Aberrant signaling responses of cells lacking syndecan1 suggest differential metabolic regulation may underlie tumor resistance of syndecan1‐null mice

Caloric restriction (CR) has been shown to inhibit tumorigenesis in a variety of animal models. CR suppresses the action of chemical carcinogens and reduces tumor formation in transgenic mouse models. Several mechanisms thought to underlie the effects of CR have been described. Levels of IGF‐1 are reduced in animals under caloric restriction, and animals show increased insulin sensitivity.
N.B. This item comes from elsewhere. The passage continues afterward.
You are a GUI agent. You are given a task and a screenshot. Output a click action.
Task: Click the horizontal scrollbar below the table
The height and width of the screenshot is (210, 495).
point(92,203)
CR reduces cell proliferation, enhances apoptosis, upregulates activation of AMPK (a low energy sensor) and downregulates mTOR signaling (a nutrient responsive pathway). Syndecan1 (Sdc1), a heparan sulfate proteoglycan, has been shown to be important for tumor formation. Mice lacking Sdc1 are protected from tumorigenesis in response to a chemical carcinogen and ectopic Wnt‐1 expression. To elucidate the mechanism of tumor resistance we study mammary epithelial cells (MECs). Sdc1‐null MECs in vitro show decreased population expansion in response to Wnt3A and insulin compared to wild‐type populations. Analysis of cell kinetics demonstrates that Sdc1‐null populations undergo reduced proliferation and increased apoptosis. Western blot analysis shows increased activation of AMPK in Sdc1‐null MECs. The characteristics we observe in Sdc1‐null mice and tissues suggest that metabolic alterations may be underlying the tumor resistance of Sdc1‐null mice. This research is supported by an RO1 grant and a DOD Era of Hope grant.